____ Excerpted records

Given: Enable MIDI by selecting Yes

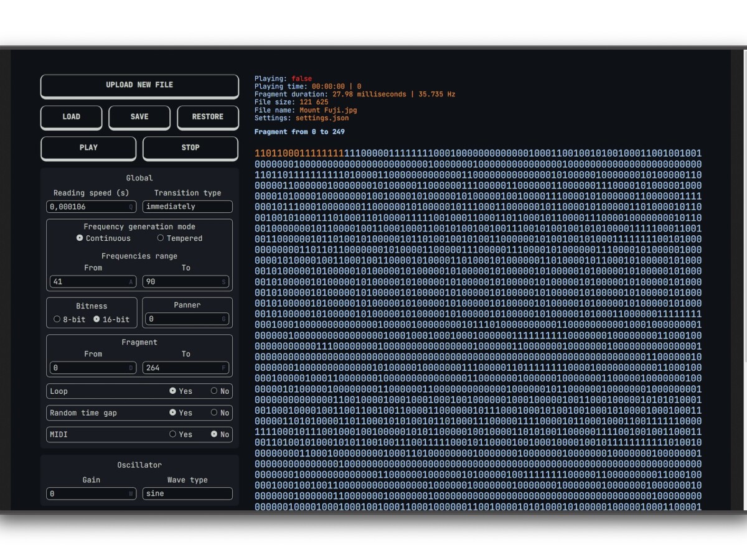Looking at the screenshot, I should [x=173, y=434].
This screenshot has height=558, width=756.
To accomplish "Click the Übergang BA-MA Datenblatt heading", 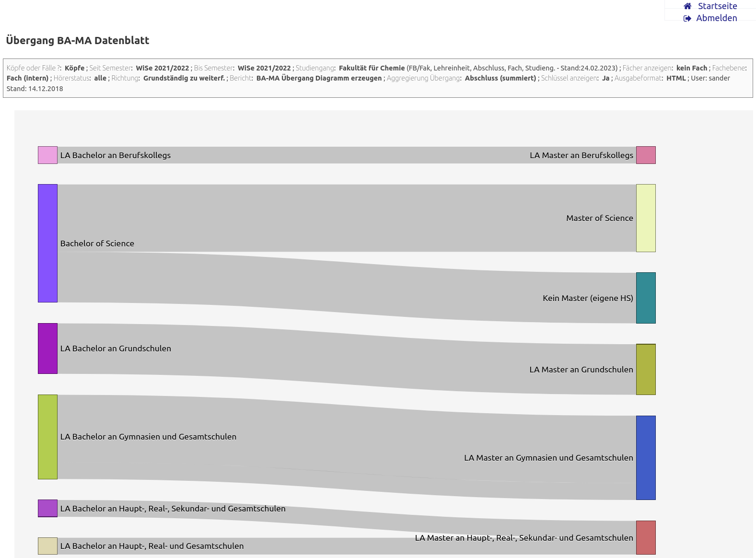I will (78, 40).
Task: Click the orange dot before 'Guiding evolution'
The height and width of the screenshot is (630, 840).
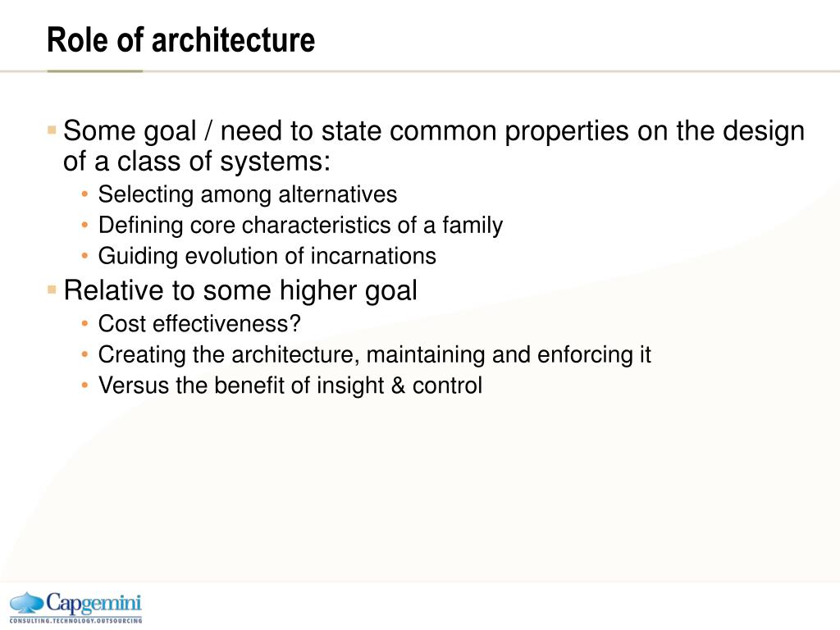Action: (x=84, y=256)
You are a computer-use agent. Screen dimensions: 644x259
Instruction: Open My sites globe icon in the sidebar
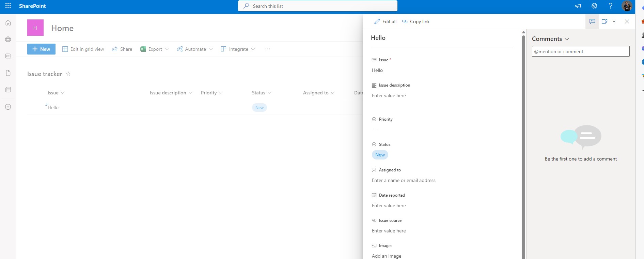pos(8,40)
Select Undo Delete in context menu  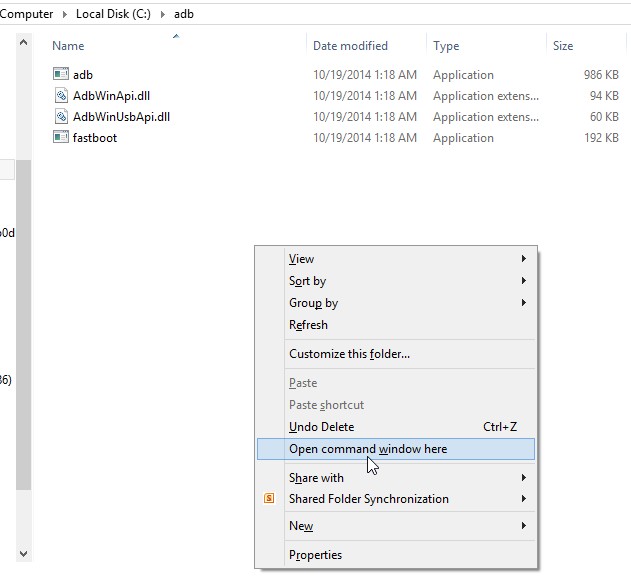pyautogui.click(x=321, y=427)
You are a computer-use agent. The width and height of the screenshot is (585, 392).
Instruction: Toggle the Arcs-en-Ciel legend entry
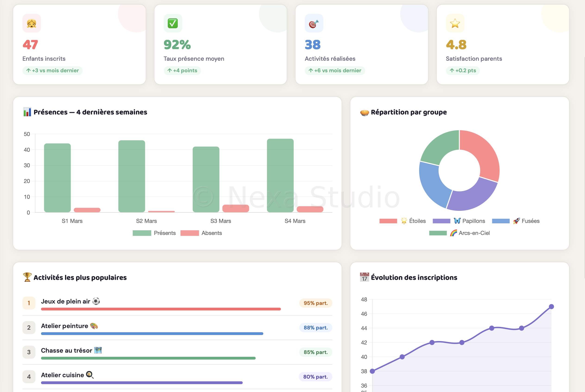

________

### Your assignment
All lines with the word "computer" must be located in the data and copied.

### Written answer
You are a computer-use agent. Screen dimensions: 644x259
You are a computer-use agent. The width and height of the screenshot is (585, 392).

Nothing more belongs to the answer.